= What to produce =
The lines to be copied are those below that contain "agent".

======== Extracted data ========

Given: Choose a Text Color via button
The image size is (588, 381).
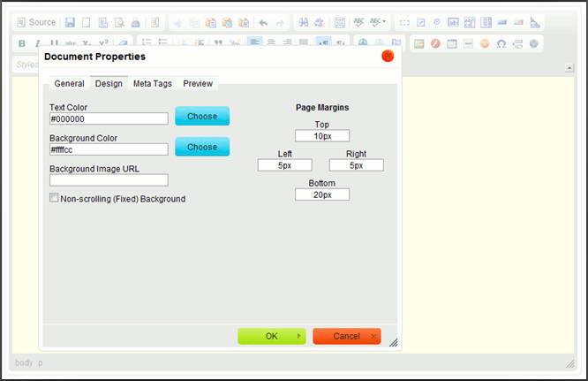Looking at the screenshot, I should point(202,116).
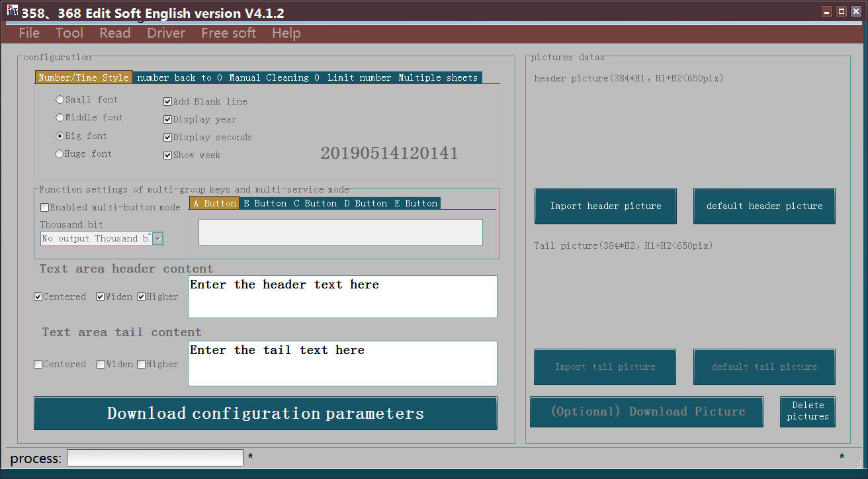Expand the Thousand bit dropdown

click(157, 239)
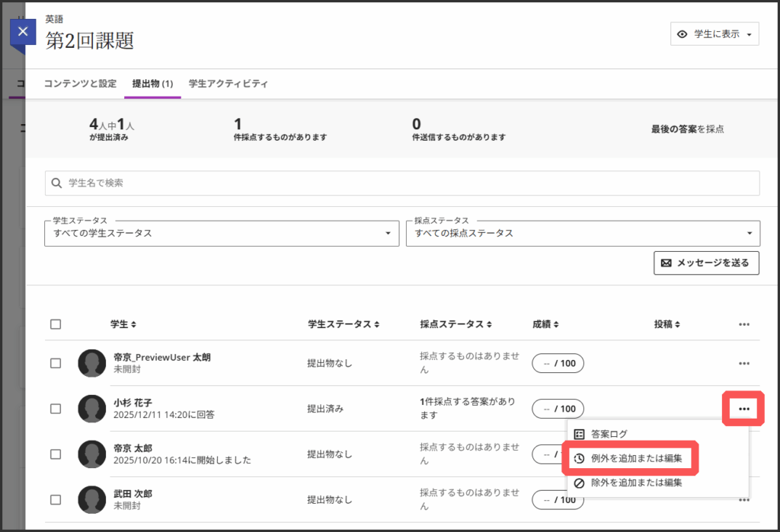The image size is (780, 532).
Task: Click the three-dot icon in the table header
Action: 743,324
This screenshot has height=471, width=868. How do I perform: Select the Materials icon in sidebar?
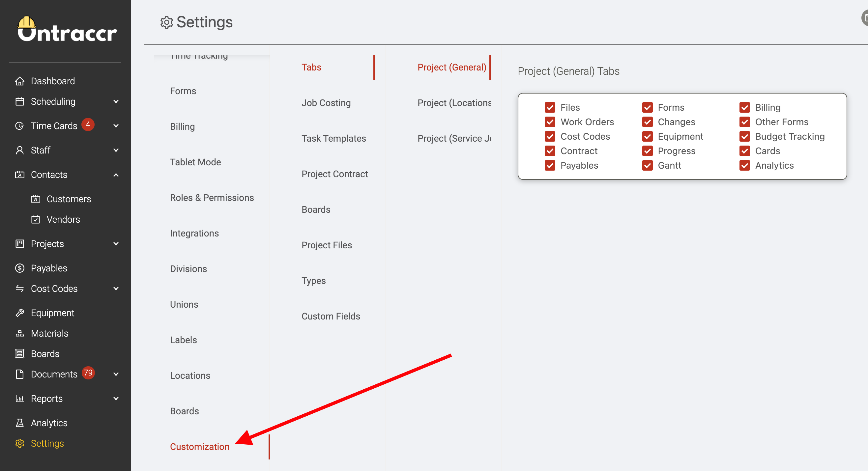20,334
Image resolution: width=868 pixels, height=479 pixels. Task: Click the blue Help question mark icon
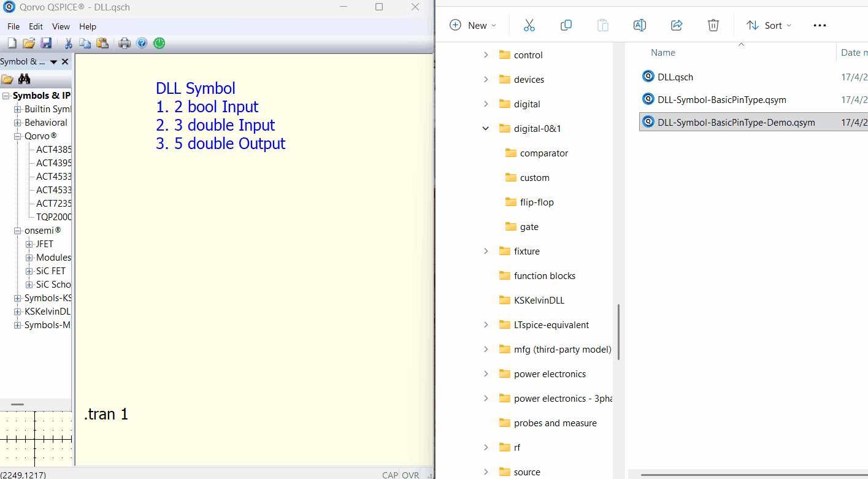[142, 43]
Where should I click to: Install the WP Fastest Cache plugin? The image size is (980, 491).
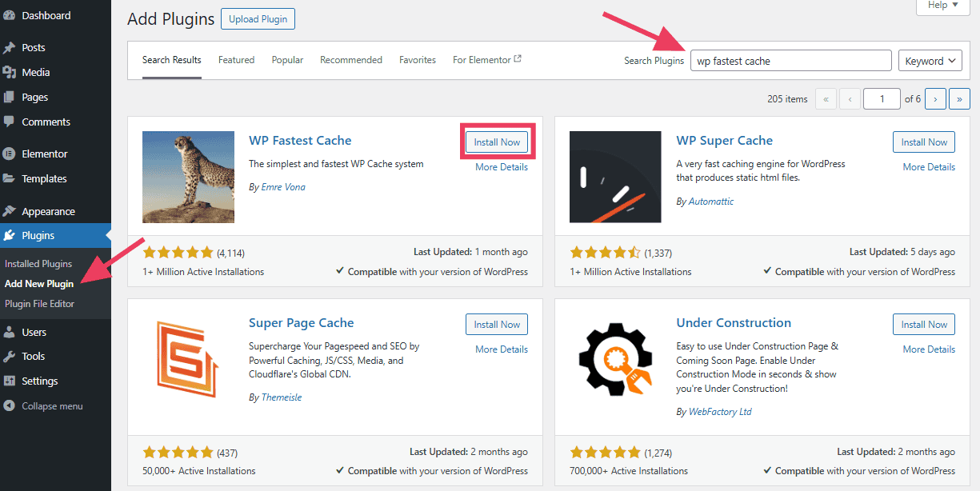(497, 142)
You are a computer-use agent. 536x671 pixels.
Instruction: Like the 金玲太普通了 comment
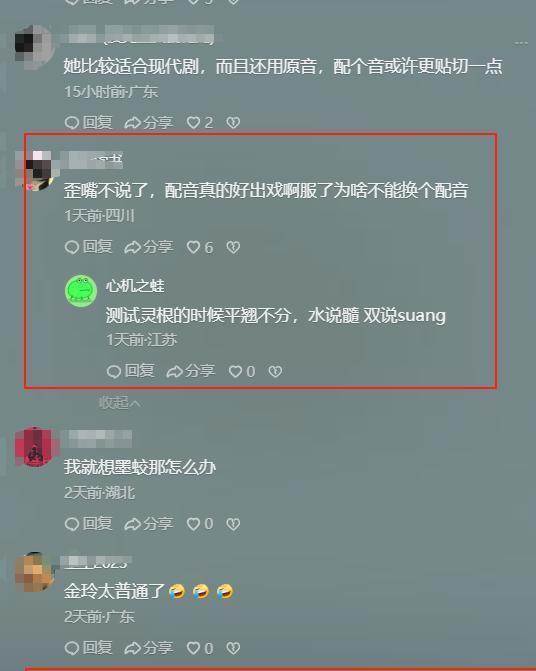point(200,648)
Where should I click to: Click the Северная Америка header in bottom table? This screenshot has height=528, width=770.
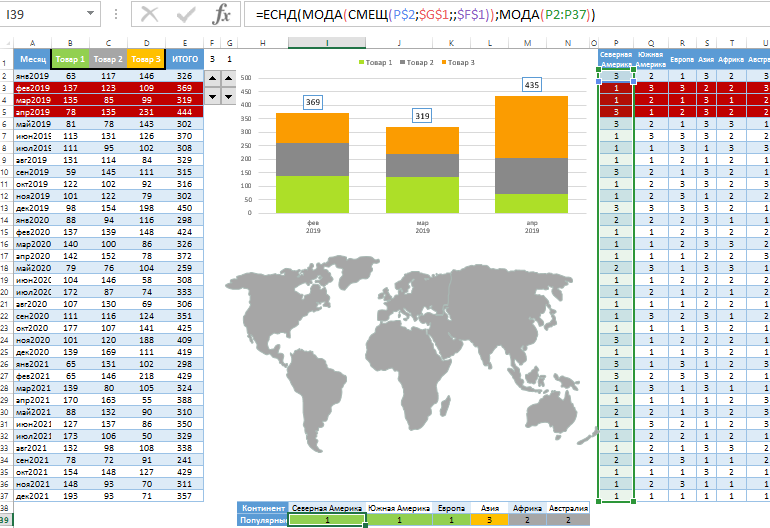(327, 508)
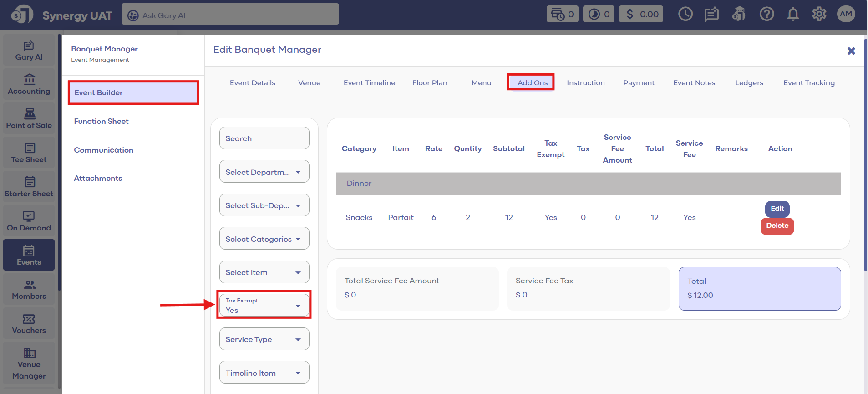This screenshot has height=394, width=868.
Task: Delete the Parfait add-on item
Action: (777, 226)
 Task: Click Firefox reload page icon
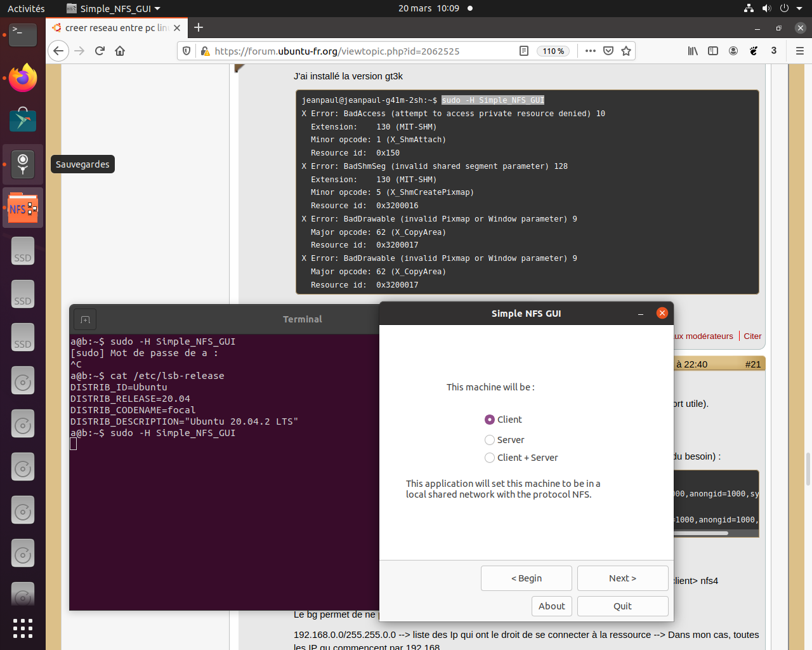[x=100, y=51]
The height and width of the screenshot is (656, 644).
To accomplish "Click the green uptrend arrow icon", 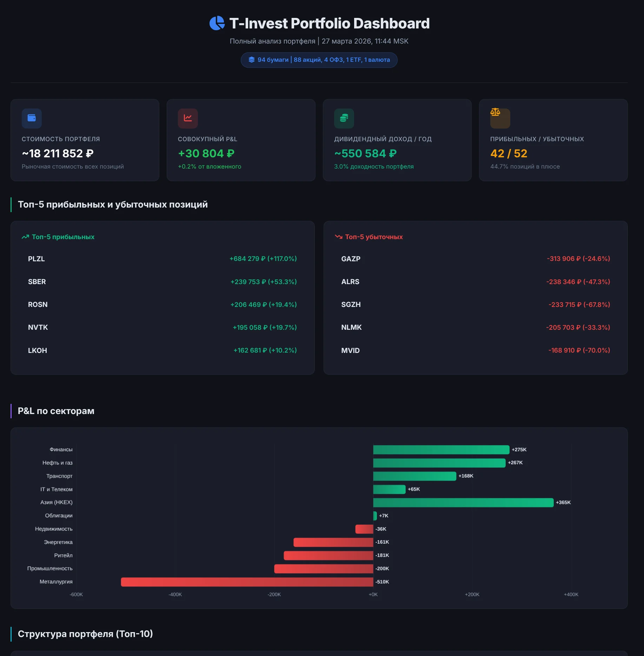I will (x=25, y=237).
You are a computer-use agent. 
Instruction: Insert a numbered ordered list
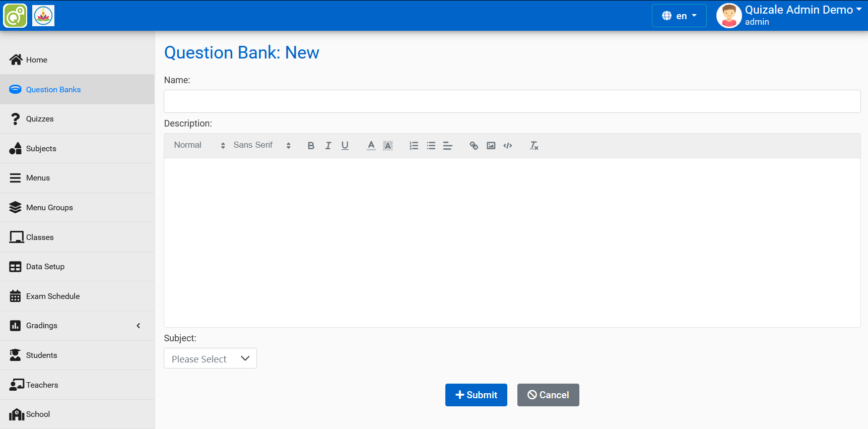click(x=414, y=146)
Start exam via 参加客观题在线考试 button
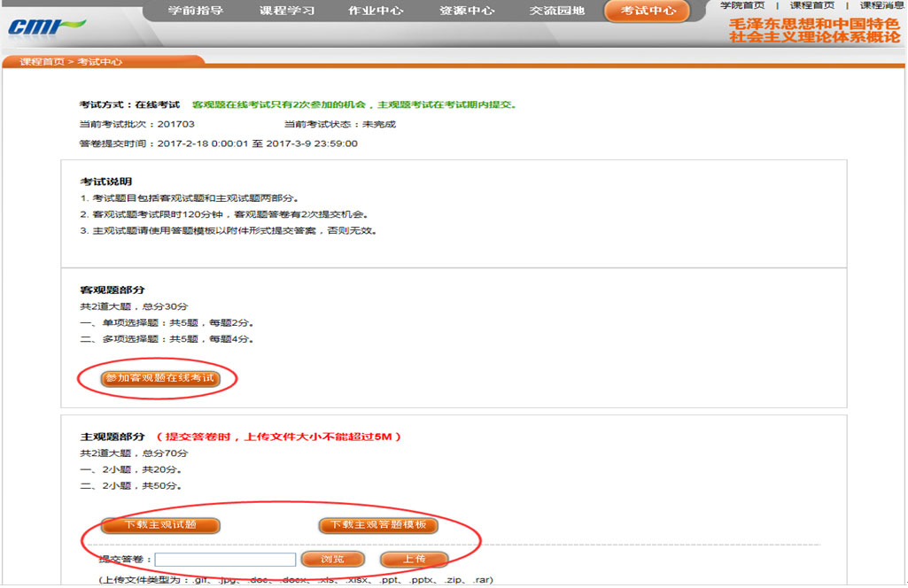Screen dimensions: 908x588 pyautogui.click(x=159, y=379)

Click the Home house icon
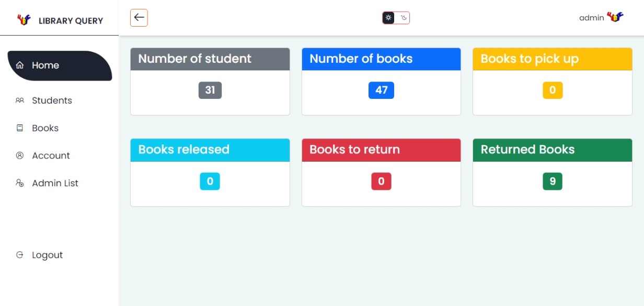click(20, 65)
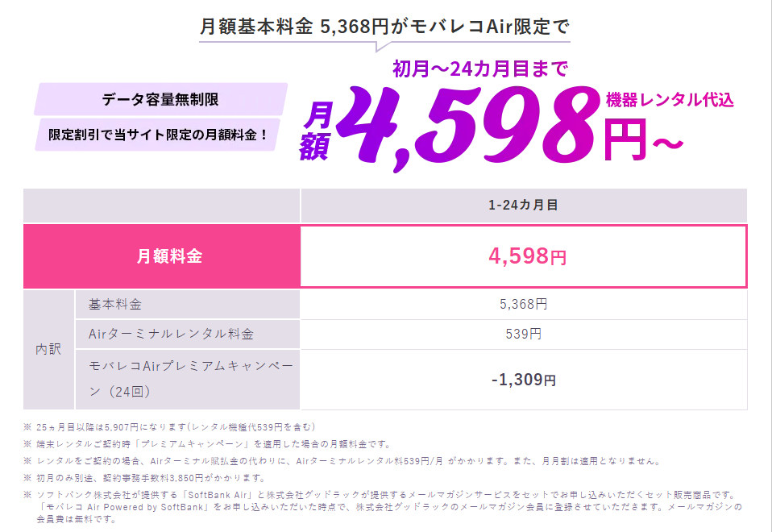
Task: Click the データ容量無制限 badge
Action: click(160, 100)
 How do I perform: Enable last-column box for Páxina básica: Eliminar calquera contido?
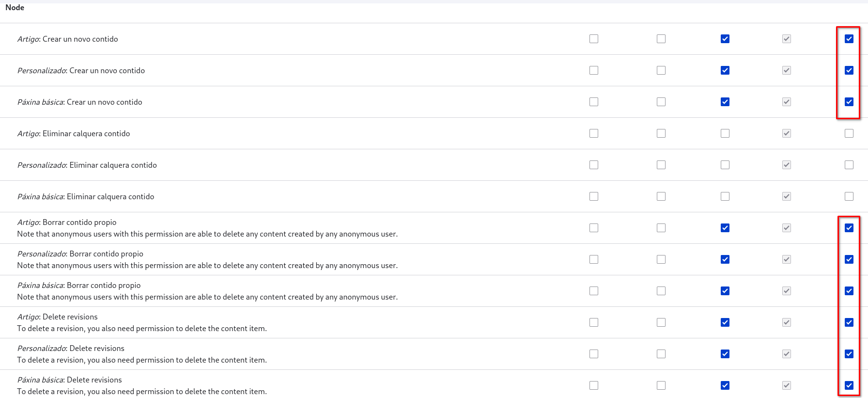849,196
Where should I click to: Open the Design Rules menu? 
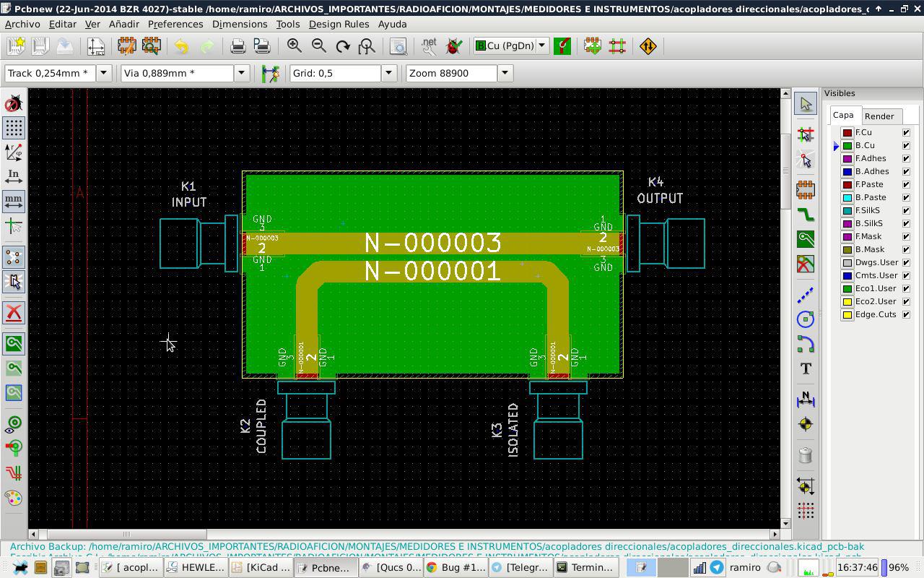339,24
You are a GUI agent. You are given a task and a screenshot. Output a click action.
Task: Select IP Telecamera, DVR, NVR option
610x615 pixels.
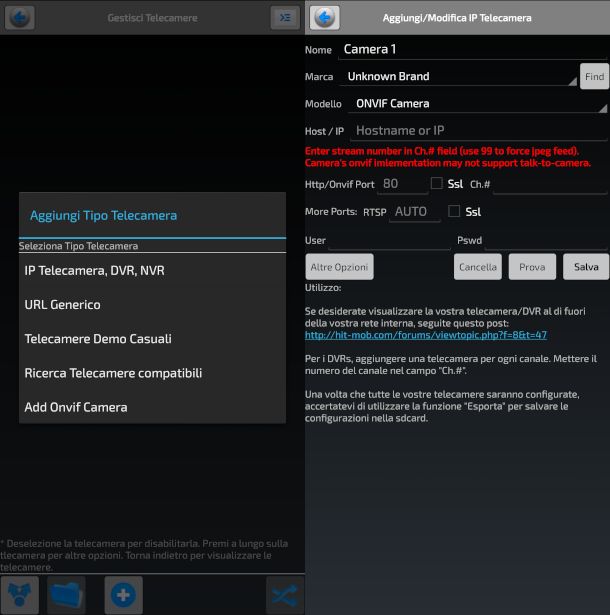pyautogui.click(x=152, y=270)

========

= Response =
You are a computer-use agent. 536x671 pixels.
You are a computer-use agent. 
You are a GUI agent. You are given a task and a screenshot. Output a click action.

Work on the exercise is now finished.